* [EXERCISE BRIEF]: Take the records below and write them out again exactly.

Records contained in a dataset:

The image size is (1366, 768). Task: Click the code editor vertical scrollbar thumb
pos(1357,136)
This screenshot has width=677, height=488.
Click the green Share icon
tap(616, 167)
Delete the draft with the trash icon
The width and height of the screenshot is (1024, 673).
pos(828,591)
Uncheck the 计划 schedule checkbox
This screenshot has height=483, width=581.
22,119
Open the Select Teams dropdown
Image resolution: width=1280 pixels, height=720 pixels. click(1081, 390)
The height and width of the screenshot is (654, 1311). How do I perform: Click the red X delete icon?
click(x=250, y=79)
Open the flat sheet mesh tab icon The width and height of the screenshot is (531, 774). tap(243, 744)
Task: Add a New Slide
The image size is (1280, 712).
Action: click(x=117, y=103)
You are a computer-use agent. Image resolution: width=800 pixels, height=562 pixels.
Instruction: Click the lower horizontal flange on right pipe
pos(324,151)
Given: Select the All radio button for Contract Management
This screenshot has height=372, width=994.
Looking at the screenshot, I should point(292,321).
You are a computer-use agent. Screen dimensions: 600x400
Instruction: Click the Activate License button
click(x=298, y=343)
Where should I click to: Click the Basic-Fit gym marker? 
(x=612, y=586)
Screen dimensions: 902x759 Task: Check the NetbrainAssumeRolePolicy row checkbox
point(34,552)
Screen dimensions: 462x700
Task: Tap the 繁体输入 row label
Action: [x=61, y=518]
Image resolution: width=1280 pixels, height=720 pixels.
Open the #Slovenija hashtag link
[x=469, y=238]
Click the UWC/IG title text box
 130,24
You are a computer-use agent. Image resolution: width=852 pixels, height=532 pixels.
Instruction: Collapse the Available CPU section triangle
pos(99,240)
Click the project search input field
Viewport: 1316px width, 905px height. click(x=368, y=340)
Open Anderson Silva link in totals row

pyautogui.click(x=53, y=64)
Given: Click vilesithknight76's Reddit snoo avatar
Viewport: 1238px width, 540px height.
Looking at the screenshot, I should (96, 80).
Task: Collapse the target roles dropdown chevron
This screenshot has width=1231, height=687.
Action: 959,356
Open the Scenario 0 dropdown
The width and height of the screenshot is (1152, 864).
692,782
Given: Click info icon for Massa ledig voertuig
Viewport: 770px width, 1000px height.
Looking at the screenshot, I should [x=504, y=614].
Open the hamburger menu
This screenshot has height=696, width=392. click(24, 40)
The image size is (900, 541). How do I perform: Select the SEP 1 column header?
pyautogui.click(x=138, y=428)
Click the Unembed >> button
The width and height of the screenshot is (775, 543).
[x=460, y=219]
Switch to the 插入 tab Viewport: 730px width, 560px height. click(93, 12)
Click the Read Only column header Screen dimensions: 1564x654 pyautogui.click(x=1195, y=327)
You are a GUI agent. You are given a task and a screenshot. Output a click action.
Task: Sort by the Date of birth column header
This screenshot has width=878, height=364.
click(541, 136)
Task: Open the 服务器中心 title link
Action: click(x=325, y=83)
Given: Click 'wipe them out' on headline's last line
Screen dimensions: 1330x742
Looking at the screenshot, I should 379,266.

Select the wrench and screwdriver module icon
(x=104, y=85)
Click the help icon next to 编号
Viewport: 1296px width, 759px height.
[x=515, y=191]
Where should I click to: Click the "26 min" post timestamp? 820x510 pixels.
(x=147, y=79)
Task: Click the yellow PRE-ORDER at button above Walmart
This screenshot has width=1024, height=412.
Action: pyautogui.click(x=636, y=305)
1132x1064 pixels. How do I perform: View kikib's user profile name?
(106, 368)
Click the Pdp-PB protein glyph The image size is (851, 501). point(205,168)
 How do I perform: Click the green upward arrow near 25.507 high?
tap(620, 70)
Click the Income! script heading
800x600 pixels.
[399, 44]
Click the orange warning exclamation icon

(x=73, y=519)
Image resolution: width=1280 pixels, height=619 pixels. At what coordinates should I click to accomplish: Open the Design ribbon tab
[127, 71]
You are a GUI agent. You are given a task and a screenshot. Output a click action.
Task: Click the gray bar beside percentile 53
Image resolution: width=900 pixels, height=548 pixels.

* [OUTPUT OF THE EXERCISE]:
The image size is (1366, 768). Task: Click the code editor vertical scrollbar thumb
pos(1357,136)
This screenshot has width=677, height=488.
Click the green Share icon
tap(616, 167)
Delete the draft with the trash icon
The width and height of the screenshot is (1024, 673).
pos(828,591)
Uncheck the 计划 schedule checkbox
This screenshot has height=483, width=581.
22,119
Open the Select Teams dropdown
Image resolution: width=1280 pixels, height=720 pixels. click(1081, 390)
The height and width of the screenshot is (654, 1311). How do I perform: Click the red X delete icon?
click(x=250, y=79)
Open the flat sheet mesh tab icon The width and height of the screenshot is (531, 774). tap(243, 744)
Task: Add a New Slide
The image size is (1280, 712).
Action: click(x=117, y=103)
You are a computer-use agent. Image resolution: width=800 pixels, height=562 pixels.
Instruction: Click the lower horizontal flange on right pipe
pos(324,151)
Given: Select the All radio button for Contract Management
This screenshot has height=372, width=994.
Looking at the screenshot, I should point(292,321).
You are a computer-use agent. Screen dimensions: 600x400
Instruction: Click the Activate License button
click(x=298, y=343)
Where should I click to: Click the Basic-Fit gym marker? 
(x=612, y=586)
Screen dimensions: 902x759 Task: Check the NetbrainAssumeRolePolicy row checkbox
point(34,552)
Screen dimensions: 462x700
Task: Tap the 繁体输入 row label
Action: [x=61, y=518]
Image resolution: width=1280 pixels, height=720 pixels.
Open the #Slovenija hashtag link
[x=469, y=238]
Click the UWC/IG title text box
 130,24
You are a computer-use agent. Image resolution: width=852 pixels, height=532 pixels.
Instruction: Collapse the Available CPU section triangle
pos(99,240)
Click the project search input field
Viewport: 1316px width, 905px height. click(x=368, y=340)
Open Anderson Silva link in totals row

pyautogui.click(x=53, y=64)
Given: Click vilesithknight76's Reddit snoo avatar
Viewport: 1238px width, 540px height.
Looking at the screenshot, I should (96, 80).
Task: Collapse the target roles dropdown chevron
This screenshot has width=1231, height=687.
Action: 959,356
Open the Scenario 0 dropdown
The width and height of the screenshot is (1152, 864).
692,782
Given: Click info icon for Massa ledig voertuig
Viewport: 770px width, 1000px height.
Looking at the screenshot, I should [x=504, y=614].
Open the hamburger menu
This screenshot has height=696, width=392. click(24, 40)
The image size is (900, 541). How do I perform: Select the SEP 1 column header?
pyautogui.click(x=138, y=428)
Click the Unembed >> button
The width and height of the screenshot is (775, 543).
[x=460, y=219]
Switch to the 插入 tab Viewport: 730px width, 560px height. click(93, 12)
Click the Read Only column header Screen dimensions: 1564x654 pyautogui.click(x=1195, y=327)
You are a GUI agent. You are given a task and a screenshot. Output a click action.
Task: Sort by the Date of birth column header
This screenshot has width=878, height=364.
click(541, 136)
Task: Open the 服务器中心 title link
Action: click(x=325, y=83)
Given: Click 'wipe them out' on headline's last line
Screen dimensions: 1330x742
Looking at the screenshot, I should 379,266.

Select the wrench and screwdriver module icon
(x=104, y=85)
Click the help icon next to 编号
Viewport: 1296px width, 759px height.
[x=515, y=191]
Where should I click to: Click the "26 min" post timestamp? 820x510 pixels.
(x=147, y=79)
Task: Click the yellow PRE-ORDER at button above Walmart
This screenshot has width=1024, height=412.
Action: pyautogui.click(x=636, y=305)
1132x1064 pixels. How do I perform: View kikib's user profile name?
(106, 368)
Click the Pdp-PB protein glyph The image size is (851, 501). point(205,168)
 How do I perform: Click the green upward arrow near 25.507 high?
tap(620, 70)
Click the Income! script heading
800x600 pixels.
[399, 44]
Click the orange warning exclamation icon

(x=73, y=519)
Image resolution: width=1280 pixels, height=619 pixels. At what coordinates should I click to accomplish: Open the Design ribbon tab
[127, 71]
You are a GUI agent. You are given a task and a screenshot. Output a click action.
Task: Click the gray bar beside percentile 53
Image resolution: width=900 pixels, height=548 pixels.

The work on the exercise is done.